NEW YORK, NY--(Marketwired - September 09, 2015) - The following is a White paper by Milton Pedraza, CEO of Luxury Institute, LLC:

The objective and independent New-York based Luxury Institute recently held an intimate and confidential focus group with top performing, veteran, expert, in-store sales associates of top-tier global luxury brands. Associates averaged more than 10 years of experience, and most perform supervisory roles. Many of them are Millennials, with diverse cultural backgrounds. They represent the future of luxury and account for a major portion of sales in their respective stores, serving the brand's best clients by developing intimate relationships.

In serving over 1,000 luxury brands and working with tens of thousands of front-line associates, most in luxury retail, over the last 12 years, the Luxury Institute has noticed an alarming growth in communication breakdowns between the top-tier luxury brands' headquarters and the front-line associates, resulting in a significant loss of sales, high employee turnover, poor morale, and most importantly, severed or damaged client relationships. At a time of growing turmoil and slower growth in the global luxury industry, brands cannot afford these breakdowns. Here are the top 10 critical areas for improvement directly from the mouths of the top performers. Ignore them at your own peril.

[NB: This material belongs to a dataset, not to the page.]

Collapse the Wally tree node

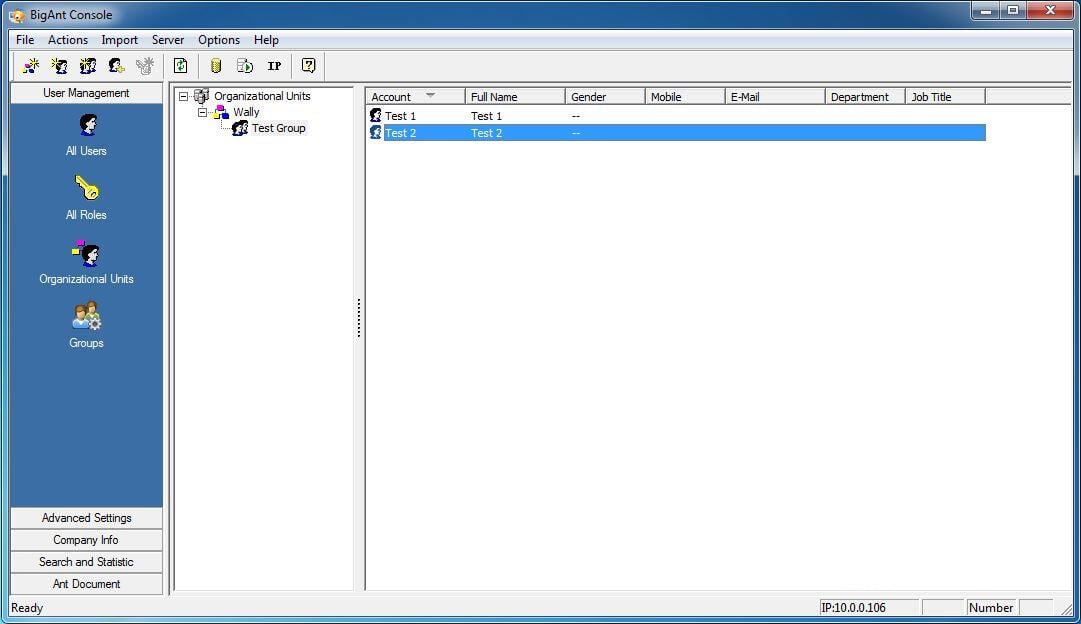click(x=202, y=112)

1: You are recruiting people who do not share our values or a passion for serving clients.

Recruiting sales associates who will ramp up quickly and stay the course is extremely difficult. That is why having a passion for serving others matters so much. Top performing sales associates believe that client relationship builders are born, not made. They suggest that the recruiting process must focus on attracting people who have the values and personality "to want to want" to help people. They believe that an extremely rigorous interview process that identifies people who love to help people is critical. And if you hire an associate, everyone in that store or call center must own them and take responsibility for developing them. These people are not rare, but they are not abundant. Find a way to identify them and attract them, and you have a major competitive advantage.

2: The compensation schema discourages high performance and loyalty.

A standard sales commission compensation model creates a negative and overly competitive environment that top sales associates describe as "brutal" for associates and clients. A team-based compensation plan is even less desirable as some slack off, and the top sellers will be demotivated. By providing a competitive base salary plus a combined individual and team commission, sales associates work in an optimal environment that is neither competitively hostile nor overly dependent on a few individuals to carry the group, thus creating a fair, inspiring and rewarding environment they are less likely to want to leave.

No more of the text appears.